だけど、あくまで見事なまでにトッドの世界が展開されている。 

アルバム・ジャケットのトッドはちょっと南国風だが、よく見るとちゃんと背広を着ている。 南のリゾート地でリラックスして作った音楽、と思いきや、そうではないのだ。せいぜい仕事の合間に南国風のクラブに寄ってダイキリ・カクテルでも飲んでる、といった風情だ。

トッドは現在ハワイ存住らしいから南国は好きなんだろうけど・・

こうしてブラジル音楽の影響を公言してる訳だが、おそらくトッドが一番好きだったのはマルコス・ヴァリだったのではないか?
マルコスはアメリカでもずいぶんヒットしてるし、ちょっとトッドに似たところもある独特の世界を持っている。

(マルコス・ヴァリ、紹介しないといけませんね・・)

下はアルバム発表直後にTV出演したときのもの。トッド・シリーズの最初のページで紹介した曲です。
・・・トッドが振り回して歌ってるのバナナだよね・・・笑



ブラジル・イコール・バナナってのがアメリカ人の認識なんだろうな・・・ 戦前カルメン・ミランダっていうアメリカで売れたブラジルの歌手は帽子にバナナとかのフルーツを満載させられてたのを思いだしますな・・・


ところでこのアルバムでは、一曲だけ「昔の曲」ではないものを歌ってる。マーヴィン・ゲイだ。
トッドのマーヴィン・ゲイ好きを知っている人なら驚かないが、マーヴィンの曲の中でも比較的地味な歌を選んでいるのは面白い。



実はトッドは尊敬する人の音楽をカヴァーすることが多く、ビートルズのカヴァーだけでアルバム一枚を作っているほどだ。
その他ジミ・ヘンの "If Six Was Nine" なんていう曲もやってる。(映画 "Easy Rider" で使われた歌だ。)
そしてトッドがやるカヴァーはオリジナルに劣らないクオリティーを持っていることはここに強調しておきたい。

もうひとつ、このアルバム、ベースはカシムですね。やっぱりフラット・ワウンド弦で弾いてると思う。

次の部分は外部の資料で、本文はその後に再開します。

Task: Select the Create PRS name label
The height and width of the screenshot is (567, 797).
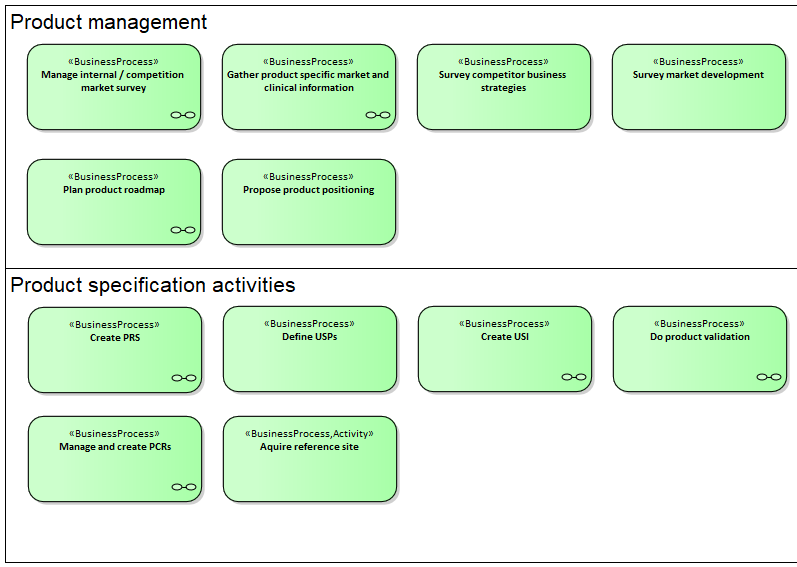Action: [x=114, y=338]
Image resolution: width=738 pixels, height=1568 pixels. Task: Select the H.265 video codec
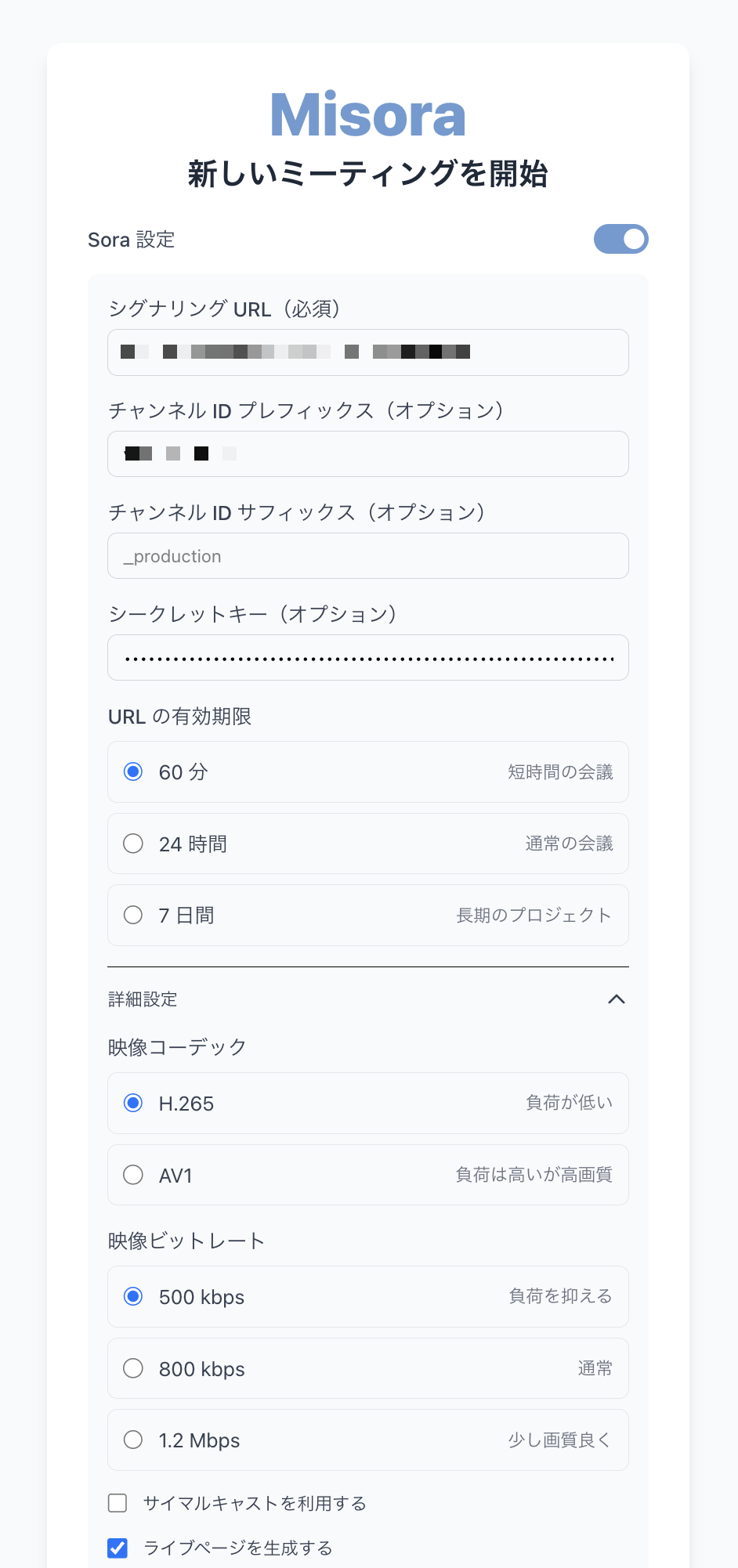pyautogui.click(x=133, y=1104)
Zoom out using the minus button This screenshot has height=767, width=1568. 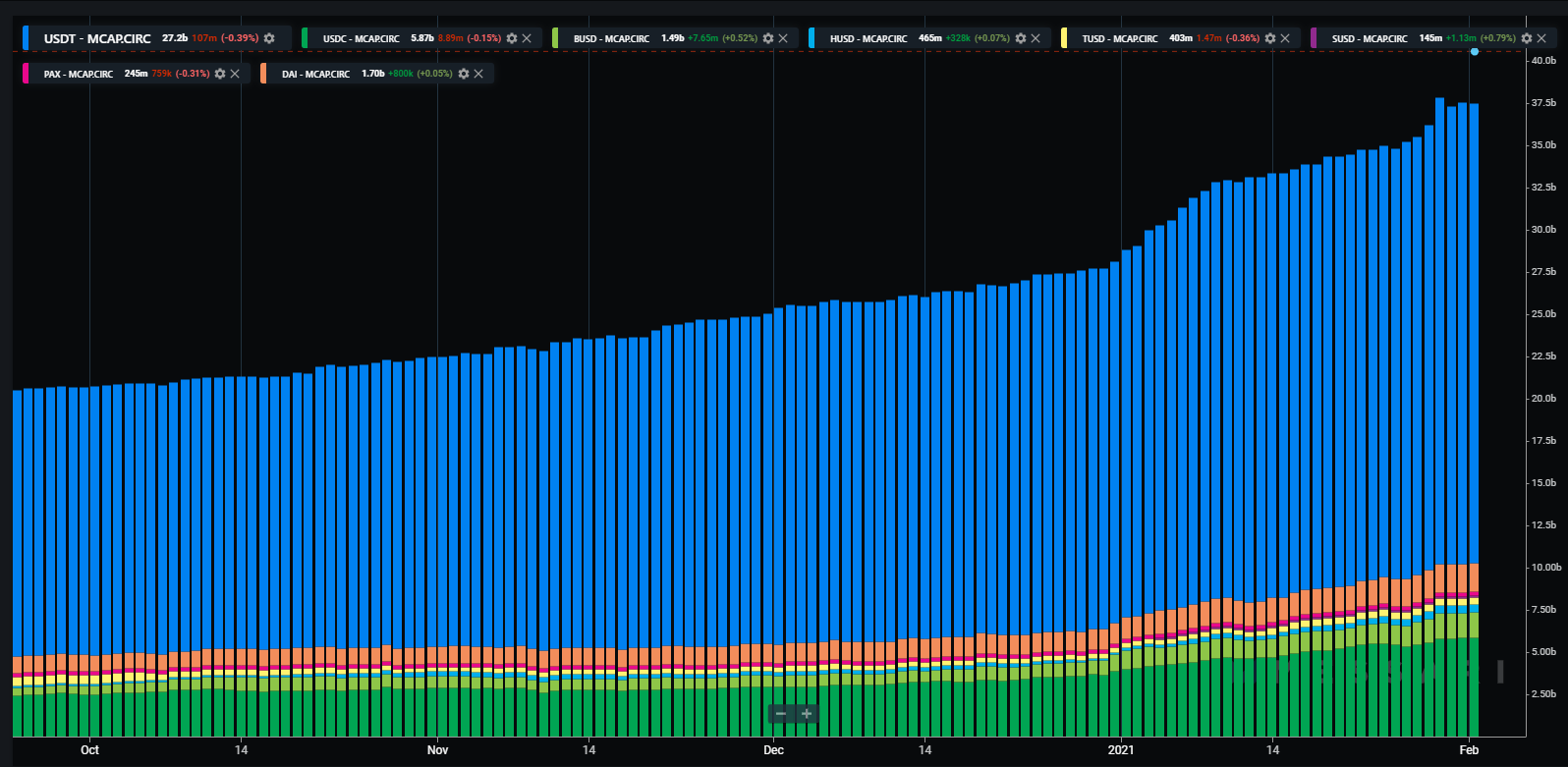tap(781, 714)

とにかくトッド好きな人は買ったほうがいいですよ、これ。
オレは長期間トッドと関係を切っていたけど、結局ブラジル音楽をしこたま聴いたあとの今、これを聴けたのはグッド・タイミングだったと思います。


この記事へのコメント

好調:追記
2011年03月04日 23:21
トッドの発言見ると、ボサノヴァが芸人音楽の対極にある、っていうポイントをおさえてるよね。
「芝居じみたとこが無い」ってのは様式がない、ってことでしょう。